Im Berufungsverfahren über die neuen Konzessionen ist bis 20. Juli eine Entscheidung angekündigt. Welche Optionen hat Novomatic für die Standorte im Wiener Prater und in Bruck, NÖ?

Entweder die gesamte Ausschreibung wird zurückgeworfen, dann beginnt alles wieder von vorne und dauert zwei bis drei Jahre. Oder einzelne Punkte müssen nachgebessert werden, oder die Entscheidung wird bestätigt. In diesem Fall könnten wir unsere Casinos schnellstmöglich eröffnen.

Hoffen Sie, dass in Wien nach der Wahl das Automatenverbot wieder aufgehoben wird?

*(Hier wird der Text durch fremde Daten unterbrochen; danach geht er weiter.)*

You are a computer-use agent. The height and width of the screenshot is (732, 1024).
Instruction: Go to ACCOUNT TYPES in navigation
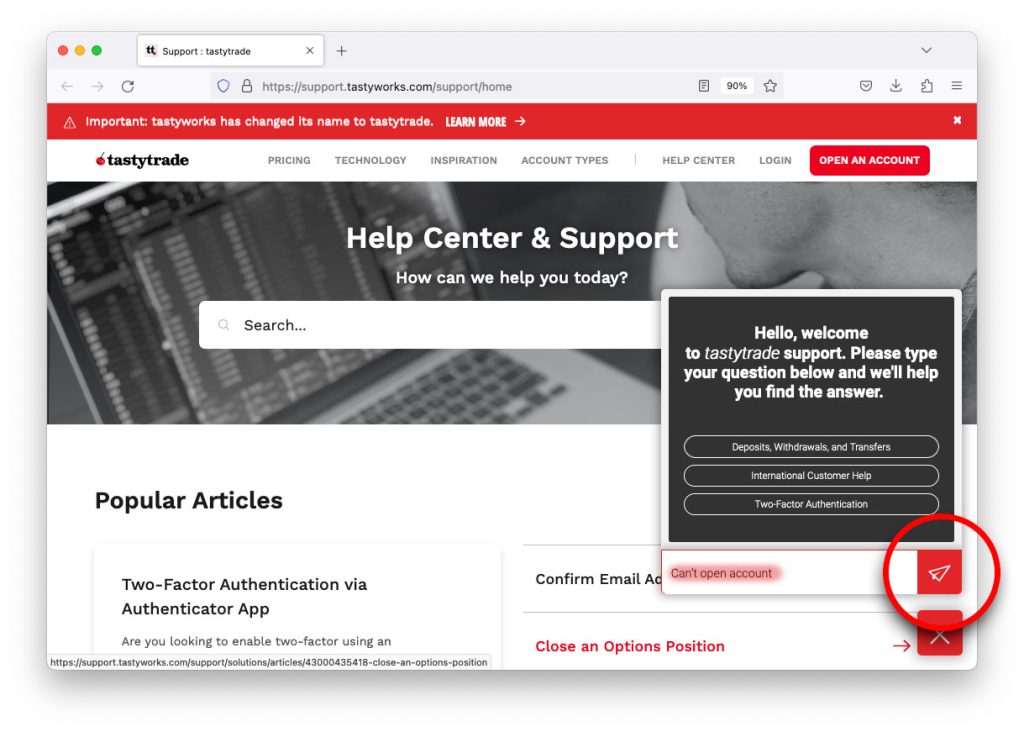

Alle Politiker, mit denen wir gesprochen haben, sagten ganz klar, dass sie kein illegales Glücksspiel wollen. Derzeit gibt es bereits einige Hundert illegale Automaten, langfristig dürften es mehrere Tausend werden. Das kann nur mit einer starken Regulierung und ganz klaren Regeln über Zutrittskontrollen verhindert werden. Und nur dann ist auch ein wirksamer Jugend- und Spielerschutz möglich. Ich bin zuversichtlich, dass sich die Politik dieses Thema nach der Wahl nochmals anschaut. Fünf Bundesländer haben dieses Problem schon erkannt. Ich würde mich wundern, wenn Wien als größter Markt nicht ebenfalls eine Regelung findet.

Karriere

Nach der WU startete Neumann bei Alcatel Austria und wechselte 2003 ins Bundesrechenzentrum. 2006 wurde er Chef von G4S, 2011 ging er zur Novomatic. Seit Oktober 2014 Vorstandsvorsitzender. Der Konzern des Industriellen Hans F. Graf spielte 2014 knapp zwei Milliarden Euro Umsatz und 363 Millionen Gewinn ein.